Some of the best ideas I've had this year are sitting in a notes document waiting for spring. Not abandoned: resting. There's a difference between an idea that isn't ready and an idea that isn't right, and autumn is a good time to work out which is which. Force the wrong seed into the wrong season and you'll burn energy you needed for something else.
If you're deciding what's worth pushing before December, Dina Behram's piece on the PR tasks worth doing before you switch off is worth reading before you commit to anything.
Build reserves quietly
Before the first frost, everything in nature is steadily stockpiling, knowing that abundance doesn't last forever and that preparation isn't pessimism.
For founders, this looks different for everyone. It might be a cashflow cushion, a bank of evergreen content, a pipeline of warm leads that doesn't depend on a single launch going well. But it's also the less visible stuff: the relationships you maintain when you don't need anything, the boundaries you hold before you're running on empty, the habits that keep December from being the month that breaks you every year.
Reserves aren't a backup plan. They're the thing that lets you say no to the wrong opportunity when it comes along.

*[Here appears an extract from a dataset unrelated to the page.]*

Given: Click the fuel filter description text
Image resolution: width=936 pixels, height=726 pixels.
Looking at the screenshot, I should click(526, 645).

If you want to think about this in terms of the seasons your business naturally moves through, Kate Kurdziej's piece on why business growth isn't meant to be linear is worth sitting with alongside this one.
Let the storms show you what needs fixing
Autumn isn't all golden light and satisfying crunch. It's also the week three storms come through and pull down everything that wasn't properly secured.

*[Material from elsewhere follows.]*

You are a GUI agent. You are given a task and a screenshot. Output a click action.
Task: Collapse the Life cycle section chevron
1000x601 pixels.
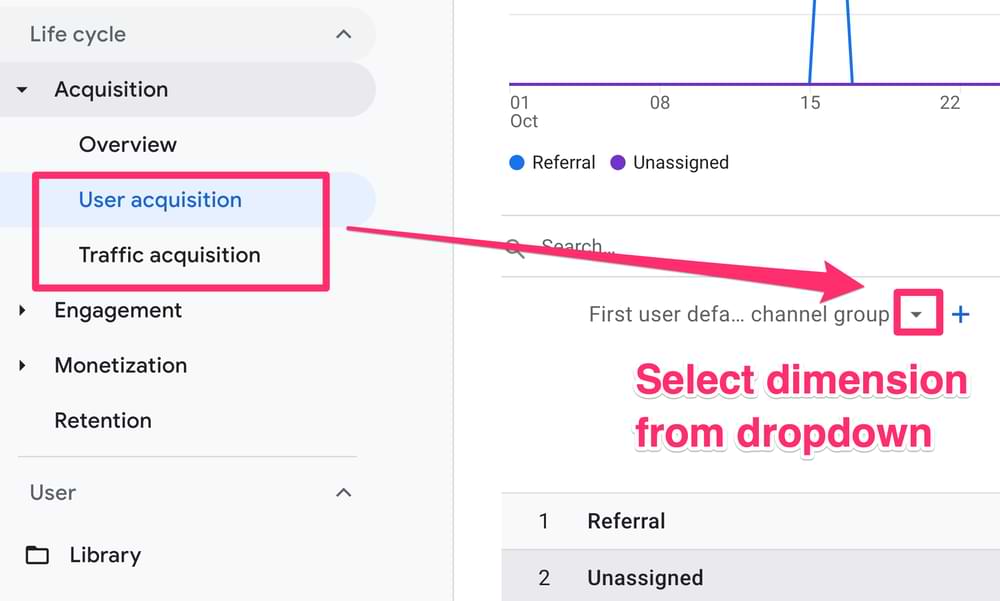[x=344, y=34]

In business, those storms tend to arrive right on schedule: the algorithm change that kills your reach overnight, the client who goes quiet without explanation, the launch that lands in silence. They're never convenient. They're often useful. They show you exactly where the foundations need work, which is information you needed anyway.
The question when something breaks is always the same: rebuild it stronger, or finally stop rebuilding it at all?
Take stock before the push
The autumn equinox (the brief moment when day and night are in equal measure) has been a pause point across cultures for centuries. A beat of reflection before the darker months.
Founders are not naturally good at pausing. There's always a next thing. But autumn is genuinely one of the better times to stop and look back rather than forward for a moment.
Here's a set of questions worth sitting with before you plan Q4:
What has this year actually built? Not what you launched, but what stuck. What do clients come back for? What do people refer you for? The answer is often different from the offer you spent the most time on.
What's working quietly? Most founders have at least one thing performing steadily in the background that they're underinvesting in because it doesn't feel exciting. Autumn is the time to name it.
What are you protecting because it's familiar, not because it's working? There's usually one offer, platform, or habit that's been given more chances than it has earned. You know which one it is.
What would you start if you weren't trying to finish everything first? This is usually the thing worth making space for before January arrives.
Acknowledgement is how you avoid arriving at the new year having forgotten what you built over the twelve months before it.